With ad effectiveness, prioritize data quality
Marketers have a tougher job than ever trying to reach on-the-go consumers with “the right message at the right time on the right device,” all under the weight of greater accountability. Data is key to their success, but marketers need the right data to understand who their customers really are, where they go, and what motivates them. This can be especially tricky when there’s so much data available – and little transparency around how good or how useful that data really is.
Location data can solve a lot of the problems marketers face today, but location data itself has a problem right now. Marketers have for years had concerns about the quality and transparency of their location data – concerns that persist to this day. As recently as 18 months ago, eMarketer shared a report that placed location data accuracy at the top of the list of marketers’ location data challenges.
With so many questions around data quality, the team at Blis thought this was a great opportunity to offer a refresher on what quality location data really is, and why it’s so important to marketers in order to drive useful real-world intelligence.
Defining Quality: Why Accuracy and Precision Matter
While there is a lot of location data available to marketers today, the key isn’t purchasing more data, it’s purchasing the highest quality data you can – while also maintaining scale. The fact is that truly precise and accurate location data isn’t always available in tremendous quantity, but it’s well worth it since the consequences of relying on low-quality data (no matter how much of it you acquire) can be dire. It could mean wasting a huge percentage of media budget by surfacing your ad to the wrong audience entirely.
Blis has incredibly high standards for both accuracy and precision when it comes to location data. Amy Fox, Head of Product, offered a clear description of these factors in a previous blog:
Why does quality matter so much?
Accuracy refers to the correctness of the data in relation to its description. If that data says it represents US citizens, and in fact it does reflect actual lat/long information for US mobile users, then it’s accurate. That’s very helpful if you plan to run a campaign targeting Americans. It’s less helpful if you’re targeting women who go to a particular chain of nail salons every week in the St. Louis metro area.
Precision refers to how specifically targeted the data is. Data that can narrowly target women who go to the Ten Spot Nail Salon on Main Street in Springfield, Missouri every week is precision data. That’s data that can be used to build a behavioral profile.
Both accuracy and precision matter very much when it comes to data quality; you need to have a high level of both to geo-target audiences to deliver specific results. If the accuracy is correct, but the precision is off, (building on the example above) a marketer may unknowingly target the boxing gym across the street from the nail salon, thus reaching a very different, and possibly less lucrative, demographic – even if the precision is off by less than 200 meters.
However, at Blis, bad data isn’t limited to inaccurate, imprecise or even fraudulent data. We rely on the highest-possible quality sources for our location data, and then apply rigorous quality testing to ensure all data we receive meets our high standards. We consider GPS data to be the gold standard. Our filters sift through data more quickly and accurately than humans ever could.
While real-time location data is useful in many scenarios, historical location data is a powerful proxy for behavioral data. There’s a lot that can be learned about consumers by where they go. A consumer electronics company recently partnered with Blis to drive shoppers into a major retailer prior to the very competitive holiday period. Blis helped the retailer and the consumer electronics company hone in on younger, more affluent consumers, and gamers – particularly those who showed a vulnerability in their loyalty to their local gaming store. We were able to motivate buyers in target areas to visit the retailer locations – which resulted in increased foot traffic at these stores during the campaign period with a lag effect observed among some audiences for the next 21 days after the campaign.

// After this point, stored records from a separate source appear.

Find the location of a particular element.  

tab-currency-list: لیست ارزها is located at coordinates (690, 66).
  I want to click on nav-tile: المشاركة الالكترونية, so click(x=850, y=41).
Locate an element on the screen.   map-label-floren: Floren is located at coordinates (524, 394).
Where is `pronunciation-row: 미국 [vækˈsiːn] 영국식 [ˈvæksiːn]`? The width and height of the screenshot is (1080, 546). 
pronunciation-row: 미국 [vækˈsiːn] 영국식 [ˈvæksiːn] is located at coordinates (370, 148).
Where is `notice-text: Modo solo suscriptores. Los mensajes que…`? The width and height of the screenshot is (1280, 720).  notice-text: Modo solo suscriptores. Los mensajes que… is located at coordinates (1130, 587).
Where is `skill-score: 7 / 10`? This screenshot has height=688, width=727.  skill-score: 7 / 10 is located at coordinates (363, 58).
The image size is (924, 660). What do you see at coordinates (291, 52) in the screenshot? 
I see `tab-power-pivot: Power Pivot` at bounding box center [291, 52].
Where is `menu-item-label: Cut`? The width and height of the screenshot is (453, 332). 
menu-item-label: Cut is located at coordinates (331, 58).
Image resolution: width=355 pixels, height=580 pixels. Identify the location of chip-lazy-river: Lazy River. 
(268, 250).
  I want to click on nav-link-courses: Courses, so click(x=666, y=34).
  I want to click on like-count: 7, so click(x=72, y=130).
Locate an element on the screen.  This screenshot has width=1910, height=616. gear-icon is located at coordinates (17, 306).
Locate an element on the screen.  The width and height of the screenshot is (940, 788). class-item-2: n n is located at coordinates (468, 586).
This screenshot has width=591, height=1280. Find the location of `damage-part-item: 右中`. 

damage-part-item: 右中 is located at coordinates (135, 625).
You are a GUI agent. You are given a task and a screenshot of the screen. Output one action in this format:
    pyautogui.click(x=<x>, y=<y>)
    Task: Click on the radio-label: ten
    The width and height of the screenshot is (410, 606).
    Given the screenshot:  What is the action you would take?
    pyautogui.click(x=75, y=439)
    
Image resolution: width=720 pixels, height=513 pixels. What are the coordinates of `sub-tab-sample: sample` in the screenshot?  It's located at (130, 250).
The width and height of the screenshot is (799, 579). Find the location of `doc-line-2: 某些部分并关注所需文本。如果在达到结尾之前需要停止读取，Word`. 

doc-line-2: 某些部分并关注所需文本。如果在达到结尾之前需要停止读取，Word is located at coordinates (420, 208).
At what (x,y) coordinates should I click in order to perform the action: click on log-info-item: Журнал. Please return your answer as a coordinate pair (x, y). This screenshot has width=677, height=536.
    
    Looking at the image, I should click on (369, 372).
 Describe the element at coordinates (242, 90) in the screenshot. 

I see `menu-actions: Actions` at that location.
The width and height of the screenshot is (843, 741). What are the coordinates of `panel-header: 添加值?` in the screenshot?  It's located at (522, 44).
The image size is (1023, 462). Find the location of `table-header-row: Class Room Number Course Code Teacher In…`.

How did we know these customers were less loyal? Blis data makes it possible to track loyalty levels to stores over time. We’re able to see whether consumers are tied to one retailer, or if they browse around as a result of a closer relationship to favorite brands through communication. In a strategy that can work again and again, Blis observed that gamers at their local or independent game stores are more likely to engage with appealing offers at national chains like Best Buy, Target, etc. Blis also measured that for this campaign specifically, more affluent consumers in prosperous areas of the country reacted quickly to our mobile advertising and were more likely than other audiences to continue shopping, even after the campaign ended.
So, for this particular campaign, we leveraged historical location data to observe young and affluent consumers, as well as category engaged audiences of gamers and visitors of local gaming stores, to gain insight for an efficient communication strategy. However, in order for that location data to be used so effectively, high quality, precision and accuracy targeting are paramount. Even if the historical location was only slightly off, it could have had a tremendous impact on campaign results.
Marketers who focus on the quality of their data rather than the quantity may need to spend more to acquire that data, but the results will likely be worth their effort and investment. At Blis, we’ve always maintained stringent standards and transparency around the quality of our data. We’re happy to do our part to keep those standards high across the industry and to educate others in the field about the importance of quality data. Meanwhile, let’s keep the conversation going and momentum moving toward quality over quantity.